A carbon tax, the solution for climate change?

The current system regarding pollution regulations is the “cap and trade” policy. This market of “rights” to pollute, operates as follows: “The government determines a ceiling amount of pollution allowed for one year. Then, the governement creates permits of rights to emit a certain amount of carbon dioxides and sells it to firms. At the end of the year, if a firm polluted more than its permits allowed, it is forced to buy the difference with the market price. If the firm polluted less than its permits allowed, than it sells its excess permits in the market”. It is generally considered a fairly good incentive to reduce pollution. However, James Hansen, a physicist specialized in climatology, argues that the cap and trade system isn’t good enough. According to him, buying less permits allows others to pollute more. In the end, individually, no one has taken measures to reduce pollution.
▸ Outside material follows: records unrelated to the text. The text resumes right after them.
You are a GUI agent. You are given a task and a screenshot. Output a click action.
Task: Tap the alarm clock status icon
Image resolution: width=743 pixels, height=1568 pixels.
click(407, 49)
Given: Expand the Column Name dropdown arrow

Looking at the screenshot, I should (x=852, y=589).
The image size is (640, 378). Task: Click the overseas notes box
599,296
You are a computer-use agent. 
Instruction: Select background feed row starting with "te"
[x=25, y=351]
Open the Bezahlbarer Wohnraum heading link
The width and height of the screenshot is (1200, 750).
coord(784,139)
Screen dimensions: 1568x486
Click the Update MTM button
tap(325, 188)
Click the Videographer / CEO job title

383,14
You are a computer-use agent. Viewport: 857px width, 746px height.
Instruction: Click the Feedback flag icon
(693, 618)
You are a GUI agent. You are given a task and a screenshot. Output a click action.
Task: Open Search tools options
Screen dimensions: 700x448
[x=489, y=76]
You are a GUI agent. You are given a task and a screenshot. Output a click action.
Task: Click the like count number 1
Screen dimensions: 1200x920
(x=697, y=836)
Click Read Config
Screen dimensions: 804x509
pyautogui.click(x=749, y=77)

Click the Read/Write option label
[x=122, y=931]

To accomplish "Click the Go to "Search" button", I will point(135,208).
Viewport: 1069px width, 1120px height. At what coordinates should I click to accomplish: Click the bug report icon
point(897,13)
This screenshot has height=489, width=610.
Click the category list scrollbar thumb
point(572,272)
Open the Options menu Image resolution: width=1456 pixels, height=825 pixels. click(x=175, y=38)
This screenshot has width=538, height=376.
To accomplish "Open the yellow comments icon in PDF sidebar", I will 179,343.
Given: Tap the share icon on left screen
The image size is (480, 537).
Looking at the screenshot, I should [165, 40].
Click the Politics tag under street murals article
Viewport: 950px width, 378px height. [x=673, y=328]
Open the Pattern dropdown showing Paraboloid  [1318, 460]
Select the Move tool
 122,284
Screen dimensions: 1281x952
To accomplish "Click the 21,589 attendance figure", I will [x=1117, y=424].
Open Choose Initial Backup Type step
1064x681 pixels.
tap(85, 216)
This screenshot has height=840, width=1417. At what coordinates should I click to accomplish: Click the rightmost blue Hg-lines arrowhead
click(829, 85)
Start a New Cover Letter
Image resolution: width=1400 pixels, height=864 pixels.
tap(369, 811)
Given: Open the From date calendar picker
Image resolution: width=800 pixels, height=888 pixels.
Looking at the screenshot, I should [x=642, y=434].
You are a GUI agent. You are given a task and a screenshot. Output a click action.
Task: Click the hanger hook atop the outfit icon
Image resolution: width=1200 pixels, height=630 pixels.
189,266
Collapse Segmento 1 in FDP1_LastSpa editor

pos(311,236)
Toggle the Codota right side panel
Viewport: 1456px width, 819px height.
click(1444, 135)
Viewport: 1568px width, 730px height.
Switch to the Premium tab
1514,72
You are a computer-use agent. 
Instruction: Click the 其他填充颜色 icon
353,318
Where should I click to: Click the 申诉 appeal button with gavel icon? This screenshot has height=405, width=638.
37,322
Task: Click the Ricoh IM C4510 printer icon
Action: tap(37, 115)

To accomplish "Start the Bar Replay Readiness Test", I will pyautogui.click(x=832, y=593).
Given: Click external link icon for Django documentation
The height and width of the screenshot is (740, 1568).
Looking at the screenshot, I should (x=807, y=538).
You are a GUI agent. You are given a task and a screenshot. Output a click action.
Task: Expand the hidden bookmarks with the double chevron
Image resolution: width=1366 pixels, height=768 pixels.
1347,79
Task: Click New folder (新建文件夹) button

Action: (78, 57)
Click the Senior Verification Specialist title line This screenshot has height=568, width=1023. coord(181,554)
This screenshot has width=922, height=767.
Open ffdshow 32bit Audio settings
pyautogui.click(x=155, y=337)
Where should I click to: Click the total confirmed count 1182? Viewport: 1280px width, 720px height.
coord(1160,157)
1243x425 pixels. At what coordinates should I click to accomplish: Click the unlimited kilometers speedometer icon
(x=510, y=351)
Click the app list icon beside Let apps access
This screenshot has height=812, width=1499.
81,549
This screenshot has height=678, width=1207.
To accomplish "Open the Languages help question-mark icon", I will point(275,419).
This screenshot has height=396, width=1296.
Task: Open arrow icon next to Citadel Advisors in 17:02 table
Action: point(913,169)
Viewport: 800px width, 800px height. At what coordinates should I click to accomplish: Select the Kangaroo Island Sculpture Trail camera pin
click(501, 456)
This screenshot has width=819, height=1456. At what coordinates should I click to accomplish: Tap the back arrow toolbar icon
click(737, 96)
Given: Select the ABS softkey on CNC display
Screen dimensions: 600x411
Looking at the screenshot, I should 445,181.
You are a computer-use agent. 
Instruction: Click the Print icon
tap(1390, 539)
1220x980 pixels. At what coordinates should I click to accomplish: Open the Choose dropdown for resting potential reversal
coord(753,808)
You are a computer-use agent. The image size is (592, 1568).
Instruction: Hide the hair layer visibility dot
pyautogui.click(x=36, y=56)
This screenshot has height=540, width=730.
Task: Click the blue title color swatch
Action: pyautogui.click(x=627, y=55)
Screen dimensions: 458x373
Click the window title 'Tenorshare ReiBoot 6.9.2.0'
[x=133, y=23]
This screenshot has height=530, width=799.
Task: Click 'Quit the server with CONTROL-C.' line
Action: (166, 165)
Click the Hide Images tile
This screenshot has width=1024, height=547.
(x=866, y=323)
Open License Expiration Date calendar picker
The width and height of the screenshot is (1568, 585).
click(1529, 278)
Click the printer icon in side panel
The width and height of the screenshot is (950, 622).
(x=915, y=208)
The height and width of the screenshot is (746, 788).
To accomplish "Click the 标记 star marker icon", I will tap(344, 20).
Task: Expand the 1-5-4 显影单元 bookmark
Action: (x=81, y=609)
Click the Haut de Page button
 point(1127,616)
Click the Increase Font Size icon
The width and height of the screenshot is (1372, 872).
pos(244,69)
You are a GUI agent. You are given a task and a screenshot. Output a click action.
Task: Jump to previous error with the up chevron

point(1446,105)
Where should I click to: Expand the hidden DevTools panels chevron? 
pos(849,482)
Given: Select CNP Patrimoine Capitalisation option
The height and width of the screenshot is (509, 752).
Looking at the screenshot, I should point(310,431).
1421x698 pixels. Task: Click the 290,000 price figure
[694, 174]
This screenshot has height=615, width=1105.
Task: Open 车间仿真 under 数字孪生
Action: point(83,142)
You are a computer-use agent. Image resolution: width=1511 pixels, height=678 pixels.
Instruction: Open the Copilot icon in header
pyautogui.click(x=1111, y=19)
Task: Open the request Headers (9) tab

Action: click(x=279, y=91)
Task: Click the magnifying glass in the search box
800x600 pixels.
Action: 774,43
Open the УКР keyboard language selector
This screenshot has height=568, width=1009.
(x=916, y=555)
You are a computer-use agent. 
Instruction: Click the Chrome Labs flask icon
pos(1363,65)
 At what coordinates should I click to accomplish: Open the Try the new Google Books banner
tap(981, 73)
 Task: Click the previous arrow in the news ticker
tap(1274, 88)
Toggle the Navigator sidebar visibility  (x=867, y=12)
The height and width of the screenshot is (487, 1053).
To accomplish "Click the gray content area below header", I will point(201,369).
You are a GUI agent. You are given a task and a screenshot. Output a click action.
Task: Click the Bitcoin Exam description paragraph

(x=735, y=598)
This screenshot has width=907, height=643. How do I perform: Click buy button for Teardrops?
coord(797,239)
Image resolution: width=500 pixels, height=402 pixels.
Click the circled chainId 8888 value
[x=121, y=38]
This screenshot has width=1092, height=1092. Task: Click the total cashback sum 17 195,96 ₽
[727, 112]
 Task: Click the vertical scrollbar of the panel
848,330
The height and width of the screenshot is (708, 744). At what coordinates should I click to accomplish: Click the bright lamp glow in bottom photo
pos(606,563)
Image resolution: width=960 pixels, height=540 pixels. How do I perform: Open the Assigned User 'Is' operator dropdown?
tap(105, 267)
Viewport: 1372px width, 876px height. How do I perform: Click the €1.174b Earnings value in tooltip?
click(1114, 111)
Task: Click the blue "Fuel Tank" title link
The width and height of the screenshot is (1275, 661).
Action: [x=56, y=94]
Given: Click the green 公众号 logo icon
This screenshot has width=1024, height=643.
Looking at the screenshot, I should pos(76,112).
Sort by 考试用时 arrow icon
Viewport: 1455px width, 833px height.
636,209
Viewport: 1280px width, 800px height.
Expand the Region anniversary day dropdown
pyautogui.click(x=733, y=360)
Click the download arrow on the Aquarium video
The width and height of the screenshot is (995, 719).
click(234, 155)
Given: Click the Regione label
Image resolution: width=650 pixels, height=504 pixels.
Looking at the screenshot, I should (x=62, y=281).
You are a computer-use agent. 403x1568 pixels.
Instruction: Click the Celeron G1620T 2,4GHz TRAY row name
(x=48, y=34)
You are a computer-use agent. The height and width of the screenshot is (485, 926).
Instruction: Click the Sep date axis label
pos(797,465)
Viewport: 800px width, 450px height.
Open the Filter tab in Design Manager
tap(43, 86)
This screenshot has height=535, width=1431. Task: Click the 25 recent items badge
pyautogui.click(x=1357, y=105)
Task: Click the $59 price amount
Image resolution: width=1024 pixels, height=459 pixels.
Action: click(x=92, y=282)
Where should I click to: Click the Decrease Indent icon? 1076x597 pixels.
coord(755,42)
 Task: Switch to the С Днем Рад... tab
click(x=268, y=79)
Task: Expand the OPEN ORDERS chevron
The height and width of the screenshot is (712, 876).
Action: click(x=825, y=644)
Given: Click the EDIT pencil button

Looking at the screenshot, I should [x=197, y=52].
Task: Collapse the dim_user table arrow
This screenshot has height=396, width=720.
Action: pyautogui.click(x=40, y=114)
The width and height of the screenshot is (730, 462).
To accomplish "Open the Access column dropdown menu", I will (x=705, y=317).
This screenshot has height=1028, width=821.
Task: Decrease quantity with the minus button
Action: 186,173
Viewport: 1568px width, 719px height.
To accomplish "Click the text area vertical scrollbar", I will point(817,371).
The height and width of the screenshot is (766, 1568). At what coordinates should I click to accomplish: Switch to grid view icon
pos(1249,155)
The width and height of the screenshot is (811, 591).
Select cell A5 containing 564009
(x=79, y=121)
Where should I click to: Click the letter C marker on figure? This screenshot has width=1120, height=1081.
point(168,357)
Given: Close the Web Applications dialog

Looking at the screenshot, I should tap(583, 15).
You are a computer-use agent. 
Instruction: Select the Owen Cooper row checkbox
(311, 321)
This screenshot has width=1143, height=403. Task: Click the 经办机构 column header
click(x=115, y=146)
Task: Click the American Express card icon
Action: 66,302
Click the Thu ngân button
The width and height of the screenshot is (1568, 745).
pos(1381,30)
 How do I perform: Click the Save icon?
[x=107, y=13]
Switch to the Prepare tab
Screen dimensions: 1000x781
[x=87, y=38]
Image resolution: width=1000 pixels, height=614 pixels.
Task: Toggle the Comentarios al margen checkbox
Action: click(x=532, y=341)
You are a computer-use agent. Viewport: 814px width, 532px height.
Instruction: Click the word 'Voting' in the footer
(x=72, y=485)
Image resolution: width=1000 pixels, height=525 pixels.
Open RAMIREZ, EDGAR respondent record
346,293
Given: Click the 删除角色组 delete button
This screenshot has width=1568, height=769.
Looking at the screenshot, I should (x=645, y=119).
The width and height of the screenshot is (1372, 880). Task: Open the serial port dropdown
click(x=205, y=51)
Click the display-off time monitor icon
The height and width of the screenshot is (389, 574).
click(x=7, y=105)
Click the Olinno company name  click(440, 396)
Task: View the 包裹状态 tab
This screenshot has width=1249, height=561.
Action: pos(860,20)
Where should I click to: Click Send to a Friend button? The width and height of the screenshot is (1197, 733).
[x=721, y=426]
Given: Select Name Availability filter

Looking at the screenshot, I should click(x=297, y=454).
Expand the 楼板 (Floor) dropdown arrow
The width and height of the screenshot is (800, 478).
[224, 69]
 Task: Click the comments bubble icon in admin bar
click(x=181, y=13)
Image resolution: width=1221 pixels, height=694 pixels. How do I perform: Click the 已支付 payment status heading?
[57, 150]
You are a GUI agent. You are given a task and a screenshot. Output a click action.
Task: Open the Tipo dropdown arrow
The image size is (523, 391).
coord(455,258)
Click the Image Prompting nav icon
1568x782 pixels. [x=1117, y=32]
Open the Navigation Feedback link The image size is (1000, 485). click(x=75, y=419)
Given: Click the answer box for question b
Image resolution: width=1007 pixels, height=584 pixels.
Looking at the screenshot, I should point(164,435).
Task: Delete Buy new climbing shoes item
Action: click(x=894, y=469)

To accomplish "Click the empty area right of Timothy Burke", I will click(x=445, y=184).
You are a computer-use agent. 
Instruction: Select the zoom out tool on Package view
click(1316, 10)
Carbon pricing, another method to reduce global-warming emissions, is massively recognized to be more efficient than the “cap and trade” system. The government charges those who emit CO2 for their emissions. However, all countries using this method impose a tax below the “social cost of carbon” (except Sweden). The “social cost of carbon” is the cost that would force economic agents to reduce carbon emissions enough to achieve the 1,5-2°C target. To give an example amongst others, France applies a tax of 14,5 euros per tons of CO2, yet the Quinet report estimated that a 45 euros tax would be the minimum price to successfully put climate in the right trajectory. Furthermore, governments wouldn’t want to scare off important firms by creating a carbon tax that is too important.

Immediate needs vs. climate altruism

In 1900, an astounding 70% of the global emissions were European, 25 % were American and only 5% were from the rest of the world.

Today, Europeans and Americans account for 50% of the global emissions. For the same amount of output, developing countries pollute more than the developed countries, because they lack infrastructures. However, most developing economies rely solely or heavily on their industrial sector. If we were to impose a global high carbon tax, wouldn’t it be unfair to developing countries? Developed countries financed their industrialization by polluting, why would developing countries be impeded to do the same?

As Alexandre Delaigue said in his article published in France Info, today, in India, 700 000 workers depend on coal extraction and on the access to electricity in an urgent manner. Can we blame developing countries for giving more importance to their immediate needs rather than focusing the well-being of futuristic people they will not know?

William Nordhaus’s discount rate is actual as opposed to ideal, his rate considers the selfishness created by immediate necessity. This necessity can be superficial, caused by mass consumption for example, or it can be real, such as the need to have access to electricity. This eagerness for immediate necessity explains why countries are not investing more in research and development. Investing for a distant future seems unattractive compared to consuming now.